While Streamlit offers a robust platform for creating web apps, Gradio provides several distinct advantages, especially when the focus is on deploying machine learning models:

  1. Ease of Model Deployment: Gradio prioritizes simplifying the deployment of machine learning models. Its intuitive Python API allows for quick interface generation, ensuring accessibility even for non-experts.
  2. Diverse Input Types: Gradio supports a wide variety of input formats, from images and text to audio, providing flexibility especially when dealing with different data types.
  3. Multi-Model Deployment: Gradio stands out with its capability to simultaneously deploy multiple models, perfect for ensemble methods or side-by-side model comparisons.
  4. Shareability: Gradio’s feature of generating shareable URLs makes collaboration and showcasing a breeze.
  5. Security Features: Gradio offers built-in adversarial robustness, adding an extra layer of protection against potential adversarial attacks on deployed models.

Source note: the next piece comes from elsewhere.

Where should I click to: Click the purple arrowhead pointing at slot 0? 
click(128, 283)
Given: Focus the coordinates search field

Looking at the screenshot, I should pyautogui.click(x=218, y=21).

These unique features make Gradio an attractive option for projects that focus on deploying and sharing machine learning models with diverse requirements. We are going to explore gradio after introductions to ML.

Why Choose Streamlit?

  • Rapid Prototyping: Streamlit’s intuitive API and hot reloading mean you can quickly iterate and refine your app.
  • Open Source: Being open-source, it boasts a strong community that contributes to its growth and offers a plethora of community plugins.
  • Deployment Ready: With platforms like Streamlit Sharing, deploying your app to the world is just a click away.
  • Extensible: You can integrate advanced JavaScript features or even other Python libraries to extend Streamlit’s capabilities.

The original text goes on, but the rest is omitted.